En general las reacciones son muy parecidas, hemos mostrado la obra en Chile y Brasil y la gente siempre empatiza, siempre recibe muy bien el espectáculo, el público suele emocionarse y llorar. Aunque ahora en la última función que tuvimos en Madrid nos ocurrió algo que nunca nos había ocurrido, una señora desde el público empezó a gritarle a las niñas que eran unas histéricas, y al final de la función casi tuvo que salir huyendo del teatro entre los aplausos de los espectadores a las actrices. Las chicas reaccionaron y comenzaron a lanzarle el discurso final a ella, que no se callaba. Fue violento pero a la vez fue bonito ver cómo las chicas no se debilitaron.

Es muy bonito también ver a muchos hombres llorar, que empaticen. Es más normal que las mujeres, al recordar alguna situación de las que ocurren en escena, se emocionen. 

El caso de Liseth Villa…

Ese fue un caso pero son muchos más, en diez años murieron 1313 niñas y niños violados o maltratados en centros donde debían ser protegidos y cuidados por el estado. Nadie hizo nada, nadie sabía nada. Un desastre. 

¿Qué diferencias hay entre esta nueva generación y la nuestra? 

El nivel de información al que pueden acceder los jóvenes hoy en día es muy diferente. El otro día una de ellas, que tiene trece años, me decía: Estuve ayer toda la tarde viendo el debate sobre el aborto en Argentina. Yo a los trece años no estaba pensando en eso, no estaba interesada en ver un debate, estaba jugando en la plaza de mi pueblo, era mucho más ingenua. Las nuevas tecnologías y las redes sociales tienen inconvenientes, claro, es una generación que publica continuamente su vida, se exponen mucho, pero tienen un acceso a la información muy grande que les permite estar superinformadas y empoderadas. Algunas de ellas te dan cátedra respecto al género o la sexualidad, y por mucho que sus padres en casa les digan que esto o aquello esta mal, a través del teléfono pueden acceder a conocer testimonios de otras personas y decir: no, esto es normal, esto se llama así, a mí me pasa esto, esto esta bien. Y cuando llega el momento de dialogar con sus padres son capaces de explicarles lo que a ellas les esta pasando.

¿Para qué hacéis teatro?

Porque estoy disconforme con la sociedad en la que vivo y porque siento que en el teatro puedo armar una pequeña comunidad en la que vivir como a mí me gustaría que funcionara el mundo.

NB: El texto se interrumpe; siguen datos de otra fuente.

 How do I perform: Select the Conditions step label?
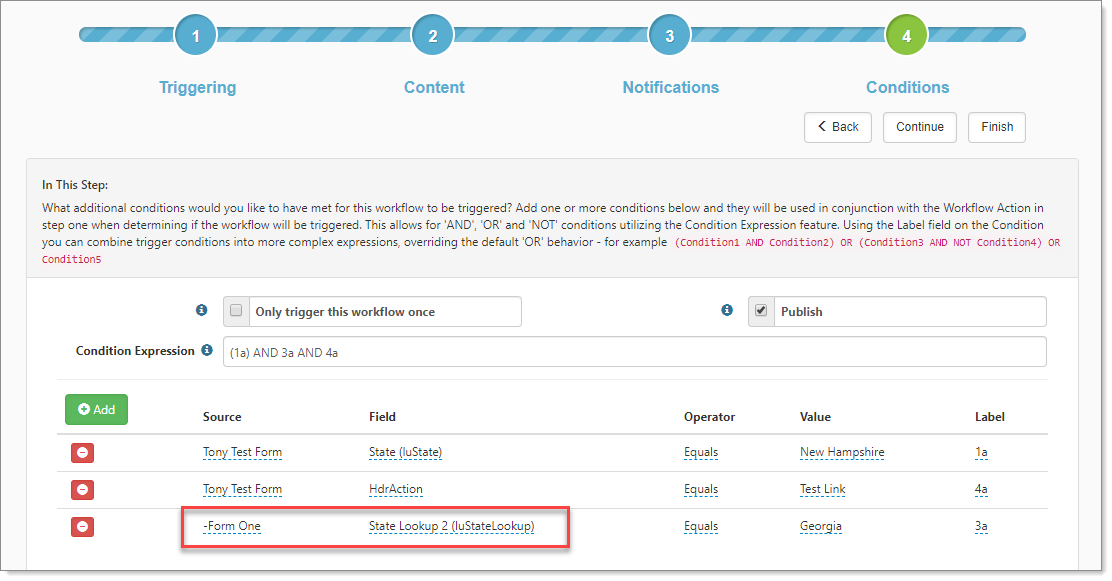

En esta compañía encontré un espacio donde puedo relacionarme con personas de igual a igual, donde no existe desigualdad de género, donde todas las opiniones son validadas, crear en colectivo, un espacio desde donde dar la batalla y decir lo que opinamos. Este último espectáculo es el proyecto más emocionante en el que he estado, con el que más agradecida me siento con el teatro, porque siento que significó un cambio en las chicas, en mí, en sus padres. Eso ha sido muy importante. El espacio que encontraron las chicas en los talleres para dialogar con personas adultas y constatar que sus opiniones son importantes. Este espectáculo me modificó profundamente.